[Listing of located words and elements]
= = = =
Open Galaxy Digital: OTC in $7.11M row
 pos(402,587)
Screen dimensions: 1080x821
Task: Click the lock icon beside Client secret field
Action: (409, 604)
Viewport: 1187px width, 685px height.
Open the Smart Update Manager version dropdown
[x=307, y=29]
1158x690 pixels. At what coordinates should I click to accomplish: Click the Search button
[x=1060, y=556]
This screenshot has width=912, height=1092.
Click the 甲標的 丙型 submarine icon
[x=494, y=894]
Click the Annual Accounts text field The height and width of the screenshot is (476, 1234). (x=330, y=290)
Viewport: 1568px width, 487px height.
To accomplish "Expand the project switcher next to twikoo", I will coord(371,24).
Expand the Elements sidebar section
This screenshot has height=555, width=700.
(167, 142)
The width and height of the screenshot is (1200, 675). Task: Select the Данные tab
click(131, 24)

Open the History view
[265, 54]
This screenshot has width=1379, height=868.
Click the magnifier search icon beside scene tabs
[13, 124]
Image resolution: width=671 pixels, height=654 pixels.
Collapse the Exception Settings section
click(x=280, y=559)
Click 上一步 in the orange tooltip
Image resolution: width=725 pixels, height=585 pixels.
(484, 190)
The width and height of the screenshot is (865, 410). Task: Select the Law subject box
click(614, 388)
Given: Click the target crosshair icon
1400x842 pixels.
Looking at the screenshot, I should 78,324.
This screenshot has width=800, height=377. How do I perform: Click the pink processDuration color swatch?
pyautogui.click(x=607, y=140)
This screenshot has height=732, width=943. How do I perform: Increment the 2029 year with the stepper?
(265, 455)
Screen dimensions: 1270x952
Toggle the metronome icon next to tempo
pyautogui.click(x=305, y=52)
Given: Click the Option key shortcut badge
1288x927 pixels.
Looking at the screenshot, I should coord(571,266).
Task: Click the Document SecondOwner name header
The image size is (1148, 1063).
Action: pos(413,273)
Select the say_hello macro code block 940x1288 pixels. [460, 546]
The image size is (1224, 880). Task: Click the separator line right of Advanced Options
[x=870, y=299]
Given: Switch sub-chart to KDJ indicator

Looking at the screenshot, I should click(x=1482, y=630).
= = = =
→ **Stated task**: Retype the whole listing above line for line, changing nothing.

→ **Written answer**:
Open Galaxy Digital: OTC in $7.11M row
 pos(402,587)
Screen dimensions: 1080x821
Task: Click the lock icon beside Client secret field
Action: (409, 604)
Viewport: 1187px width, 685px height.
Open the Smart Update Manager version dropdown
[x=307, y=29]
1158x690 pixels. At what coordinates should I click to accomplish: Click the Search button
[x=1060, y=556]
This screenshot has width=912, height=1092.
Click the 甲標的 丙型 submarine icon
[x=494, y=894]
Click the Annual Accounts text field The height and width of the screenshot is (476, 1234). (x=330, y=290)
Viewport: 1568px width, 487px height.
To accomplish "Expand the project switcher next to twikoo", I will coord(371,24).
Expand the Elements sidebar section
This screenshot has height=555, width=700.
(167, 142)
The width and height of the screenshot is (1200, 675). Task: Select the Данные tab
click(131, 24)

Open the History view
[265, 54]
This screenshot has width=1379, height=868.
Click the magnifier search icon beside scene tabs
[13, 124]
Image resolution: width=671 pixels, height=654 pixels.
Collapse the Exception Settings section
click(x=280, y=559)
Click 上一步 in the orange tooltip
Image resolution: width=725 pixels, height=585 pixels.
(484, 190)
The width and height of the screenshot is (865, 410). Task: Select the Law subject box
click(614, 388)
Given: Click the target crosshair icon
1400x842 pixels.
Looking at the screenshot, I should 78,324.
This screenshot has width=800, height=377. How do I perform: Click the pink processDuration color swatch?
pyautogui.click(x=607, y=140)
This screenshot has height=732, width=943. How do I perform: Increment the 2029 year with the stepper?
(265, 455)
Screen dimensions: 1270x952
Toggle the metronome icon next to tempo
pyautogui.click(x=305, y=52)
Given: Click the Option key shortcut badge
1288x927 pixels.
Looking at the screenshot, I should coord(571,266).
Task: Click the Document SecondOwner name header
The image size is (1148, 1063).
Action: pos(413,273)
Select the say_hello macro code block 940x1288 pixels. [460, 546]
The image size is (1224, 880). Task: Click the separator line right of Advanced Options
[x=870, y=299]
Given: Switch sub-chart to KDJ indicator

Looking at the screenshot, I should click(x=1482, y=630).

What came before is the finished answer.